**Ziel:** Überarbeiten Sie die nachstehenden Datensätze, indem Sie überall „circle badge“ durch „round badge“ ersetzen und alles Übrige unverändert wiedergeben. Lassen Sie die Bilder in Ihrer Antwort weg.

**Eingabedaten:**

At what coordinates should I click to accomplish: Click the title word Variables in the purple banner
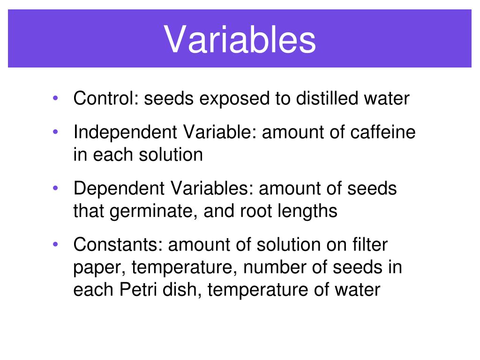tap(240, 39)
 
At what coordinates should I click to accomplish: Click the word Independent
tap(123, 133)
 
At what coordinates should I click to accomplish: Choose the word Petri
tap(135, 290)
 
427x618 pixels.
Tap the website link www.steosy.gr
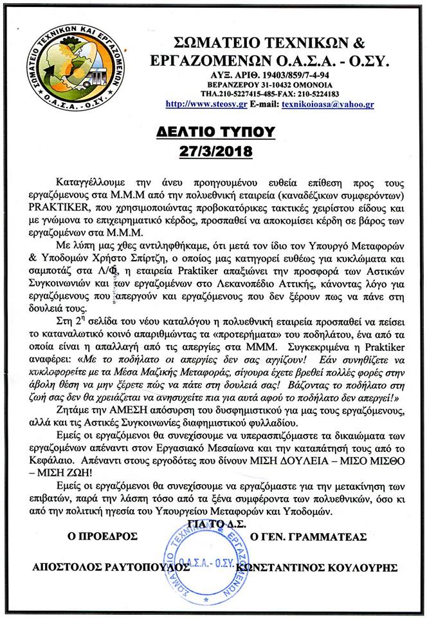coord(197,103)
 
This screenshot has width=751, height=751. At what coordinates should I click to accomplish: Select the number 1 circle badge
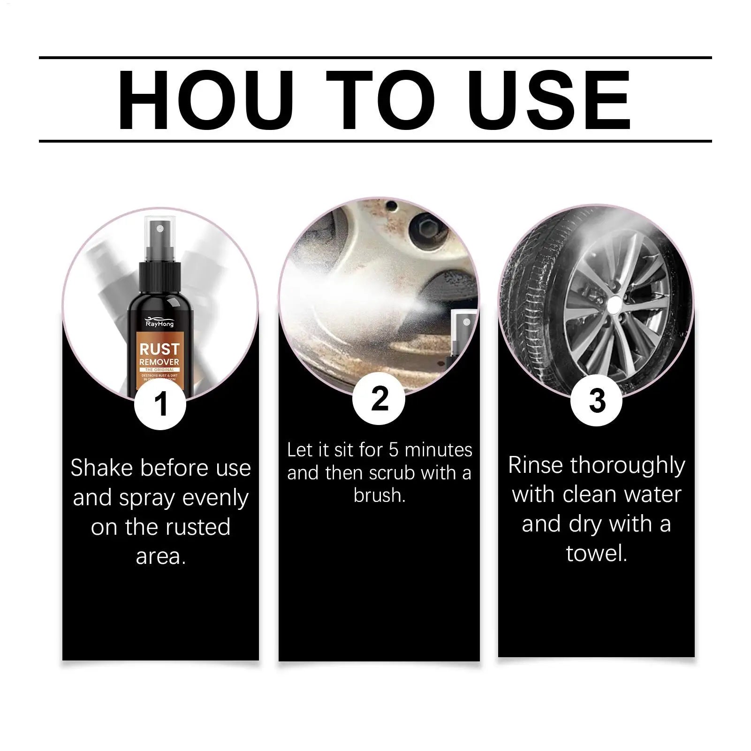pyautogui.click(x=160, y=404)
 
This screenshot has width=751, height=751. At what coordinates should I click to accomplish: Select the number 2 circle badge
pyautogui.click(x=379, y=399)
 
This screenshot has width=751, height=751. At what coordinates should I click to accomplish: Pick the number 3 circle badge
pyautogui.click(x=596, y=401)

**Antwort:**
At what coordinates should I click to accomplish: Click the title word Variables in the purple banner
tap(240, 39)
 
At what coordinates should I click to accomplish: Click the word Independent
tap(123, 133)
 
At what coordinates should I click to accomplish: Choose the word Petri
tap(135, 290)
 
427x618 pixels.
Tap the website link www.steosy.gr
coord(197,103)
 
This screenshot has width=751, height=751. At what coordinates should I click to accomplish: Select the number 1 round badge
pyautogui.click(x=160, y=404)
 
This screenshot has width=751, height=751. At what coordinates should I click to accomplish: Select the number 2 round badge
pyautogui.click(x=379, y=399)
 
This screenshot has width=751, height=751. At what coordinates should I click to accomplish: Pick the number 3 round badge
pyautogui.click(x=596, y=401)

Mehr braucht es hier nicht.